Presidente da Corte avalia apresentar posição logo no início da sessão desta terça-feira (15); estratégia pode reduzir espaço para discussões preliminares e favorecer uma decisão rápida sobre o caso
Por Gilvania Alves|GNEWSUSA
O presidente do Supremo Tribunal Federal (STF), Edson Fachin, avalia antecipar seu voto na sessão extraordinária marcada para esta terça-feira (15), quando o plenário deverá analisar a possibilidade de abertura de uma investigação sobre o ministro Alexandre de Moraes a partir de elementos relacionados à sua relação com o ex-banqueiro Daniel Vorcaro.
Com essa medida, a discussão sobre o mérito poderia avançar logo no início da sessão, reduzindo o espaço para que questões processuais sejam debatidas antes da manifestação dos ministros. A expectativa entre aliados de Fachin é de que possa ser formada uma maioria favorável à abertura da investigação.
Voto logo no início
Fachin acumula atualmente duas funções relevantes no julgamento: além de presidir o STF, é o relator do procedimento que será analisado pelo plenário. Por isso, seu voto já ocupa uma posição central na condução da sessão.
A possibilidade em avaliação é apresentar sua posição logo no começo dos trabalhos e, em seguida, colher a manifestação dos demais ministros. O objetivo seria evitar que a sessão fique concentrada inicialmente em discussões sobre a condução anterior do caso pelo ministro André Mendonça.
A antecipação do voto não significaria, por si só, o encerramento da análise. A decisão dependeria da manifestação do colegiado.
Possibilidade de maioria
A avaliação de integrantes próximos a Fachin é de que existe possibilidade de maioria para autorizar a abertura de uma investigação sobre Moraes. O cenário aumenta a expectativa em torno da sessão de terça-feira, que foi convocada para analisar os elementos relacionados às mensagens atribuídas a Vorcaro e ao ministro.
O procedimento, porém, não representa um julgamento criminal de Moraes. Caso o plenário autorize a investigação, será aberta uma etapa de apuração para verificar se existem elementos que justifiquem novas medidas.
Afastamento também pode entrar em discussão
Além da abertura da investigação, Fachin poderá defender o afastamento de Moraes do exercício das funções no STF enquanto as apurações estiverem em andamento, caso o plenário aprove a investigação.
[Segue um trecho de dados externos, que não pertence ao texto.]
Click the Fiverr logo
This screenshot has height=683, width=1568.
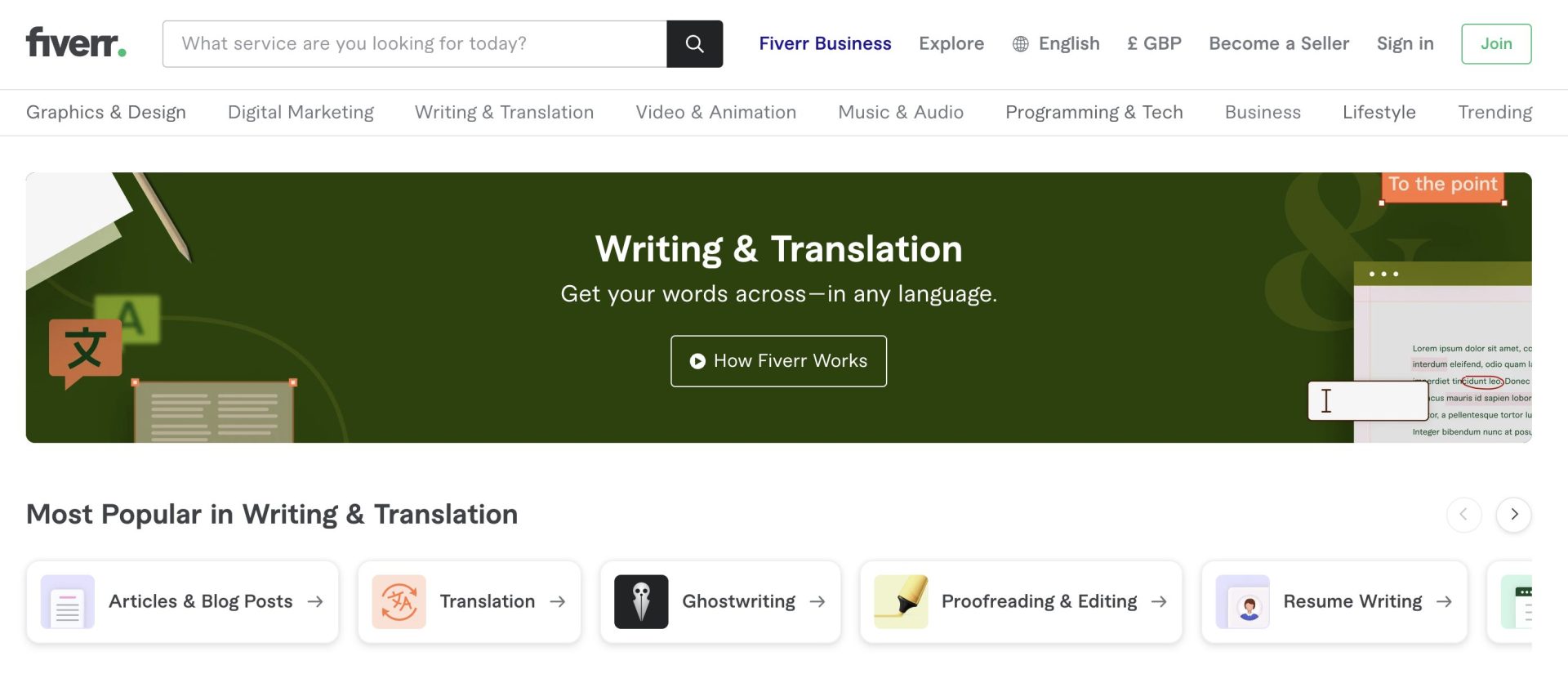pos(76,43)
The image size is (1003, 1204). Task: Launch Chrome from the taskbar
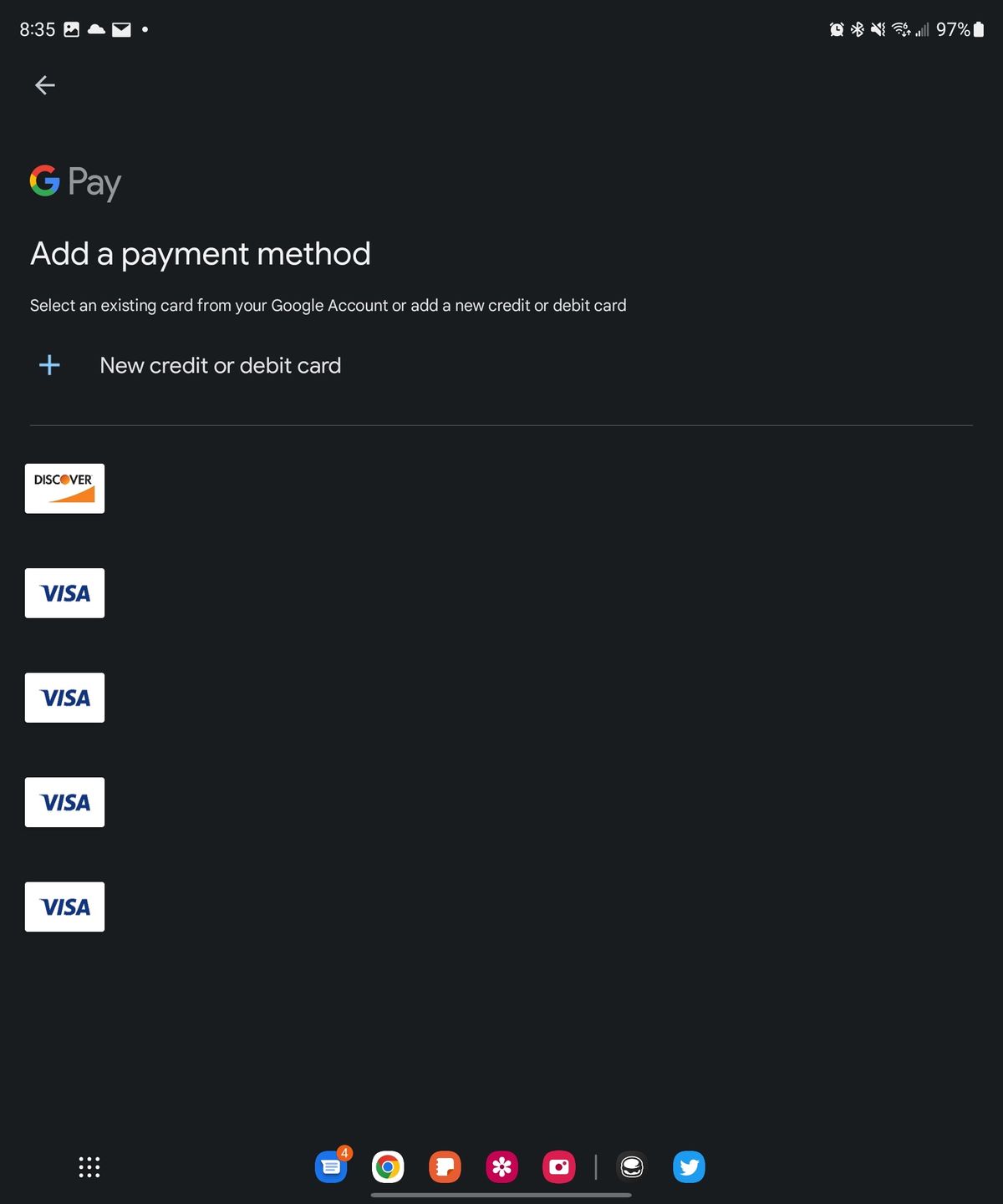pyautogui.click(x=388, y=1166)
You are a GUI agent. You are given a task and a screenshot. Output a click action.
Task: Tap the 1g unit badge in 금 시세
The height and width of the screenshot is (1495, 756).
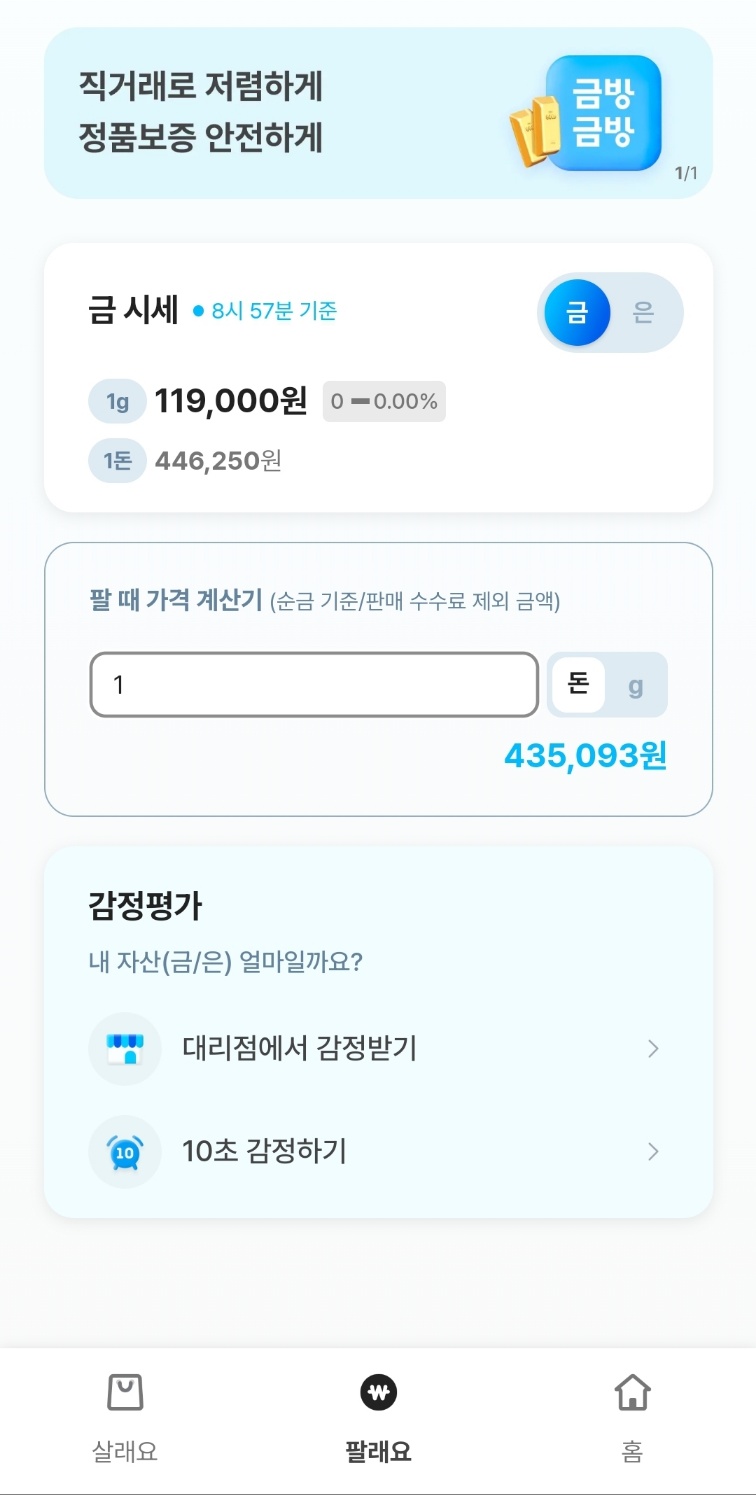coord(118,402)
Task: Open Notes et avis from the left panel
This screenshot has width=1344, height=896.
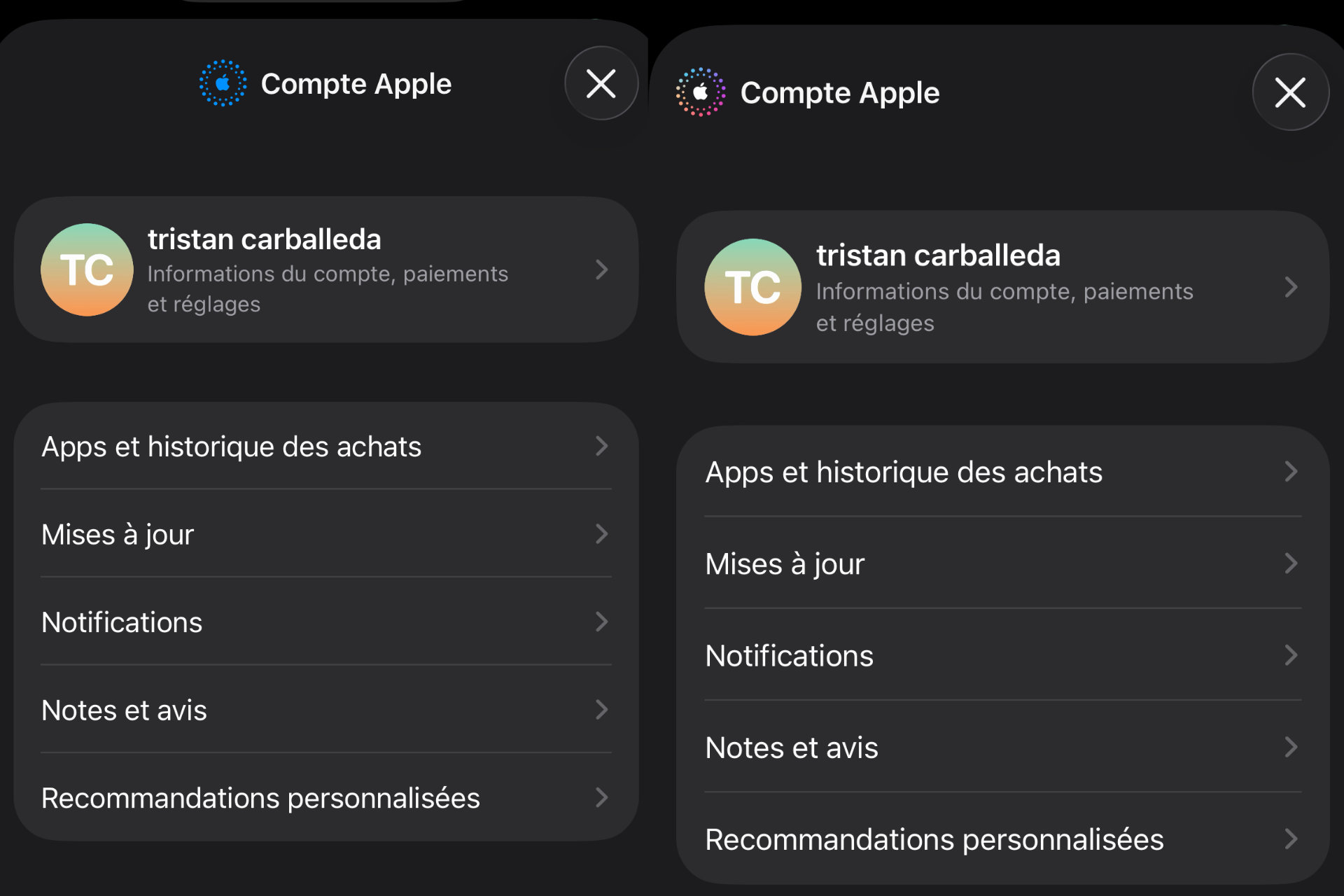Action: coord(125,710)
A medida, se efetivamente proposta, dependerá da análise e da decisão dos demais ministros.
Risco de pedido de vista
A antecipação do voto também poderia dificultar uma eventual tentativa de interromper a análise por meio de um pedido de vista. Esse mecanismo permite que um ministro solicite mais tempo para examinar o processo antes de apresentar seu voto.
A possibilidade de um pedido de vista por integrantes próximos a Moraes vem sendo considerada nos bastidores diante da disputa em torno da condução do caso.
A sessão extraordinária está marcada para terça-feira (15), e o resultado poderá definir se os elementos reunidos até agora serão submetidos a uma investigação formal ou se o procedimento não avançará nessa direção.